I should get the number of movies.
There were 200 movies in all, let's see.
Good.
So what you're seeing is that this is a distribution.
Every movie appears once, and exactly once in there.
OK, this 100 you should think of as the right end
of the last bar, 65 to 100.
That zero says, I'm not counting anything beyond that.
In fact, there is nothing beyond that, we know.
The largest one is 97.
So typically, your last and your end will be chosen in that way,
slightly beyond your last one.
And somebody is going to ask, well, what
if there were something at 100?
We'll see in just a moment.
So I chose my bins-- notice, it's up to me
to choose my bins.
I chose my bins so that they're not equally wide--
you see that?
Zero to five is five years wide, five to 10 is five years wide,
10 to 15 is five years wide, but then, 15 to 25
is 10 years wide.
And 25 to 40 is 15 years wide, and so on and so forth.
And with numerical data, bins don't have to be equal.
And this is the crucial thing that
distinguishes the display of numerical data distribution
to a bar chart.
Bins do not have to be equal.
And you have to take that into account when we do the display,
as you will see.
But you could have the bins to be equal.
You can specify the bins to be sequential-- a range of values
separated by a step.
How about we do zero--
I just have bins of width 25.
So I did a recount--
zero to 25, not including 25, 25 to 50,
not including 50, et cetera, et cetera.
And you have another count, you can totally
do that, no problem.
Some of you will be wondering at this point,
why are we doing this fussing at the edge?
Why don't we just say zero to 24?
25 onwards?
It is because numbers don't have to be whole numbers.
So you can have arbitrarily many decimal places,
and then you will get very, very close to edges with your data.
And so this is a way of just taking
care of all kinds of numerical variables at once.
All right, what I want to do is something
that there is really no natural reason for doing,
but if you did it--
so notice that I've always gone beyond the range of the data.
What if, instead, for some reason known only
to the gods of weirdness, I stopped at 60.

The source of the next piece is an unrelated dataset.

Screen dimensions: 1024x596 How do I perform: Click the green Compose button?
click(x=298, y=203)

Then that range would be--
I would have zero, I would have 25,
I would have 50, and no more.
Agreed?
So it's actually, because of the step,
it's the same as stopping at 50.
If I do that, look what happens.
I want you to notice something--
we stopped at 50.
Bin stopped counting.
We know that there are movies beyond that,
but it's not going to tell us.
That's the first thing to note.
The second thing to note is this 25 to 50 bin, yeah?

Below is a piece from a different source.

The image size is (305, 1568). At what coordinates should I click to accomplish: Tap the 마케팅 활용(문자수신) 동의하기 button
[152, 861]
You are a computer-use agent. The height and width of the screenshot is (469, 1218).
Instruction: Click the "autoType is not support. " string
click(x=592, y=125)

And it says that there are 68 elements in it.
Could you go up and look at that 25 to 50 bin?
How many elements are there?
66, it's the same movies.
What is going on?
There is something that has happened here.
And what Bin does is, this last bin
always needs a little bit of extra care.
So what bin does is if there are movies
that are right exactly 50 years old,
it throws them into the last bin.
And so now, if that is true, then looking at this 68,
compared to this 66, how many movies
were exactly 50 years old?
Two-- it better be two.
Well, let's check.
There you go.
Those two movies were exactly 50 years old.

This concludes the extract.